■ Problem ■
In full and word for word, return the listing that follows.

■ ■ ■ ■ ■ ■ ■

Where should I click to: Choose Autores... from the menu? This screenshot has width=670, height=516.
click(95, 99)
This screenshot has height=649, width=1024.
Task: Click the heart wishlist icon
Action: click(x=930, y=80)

■ ■ ■ ■ ■ ■ ■

■ Exercise answer ■
Where should I click to: Choose Autores... from the menu? This screenshot has width=670, height=516.
click(95, 99)
This screenshot has height=649, width=1024.
Task: Click the heart wishlist icon
Action: click(x=930, y=80)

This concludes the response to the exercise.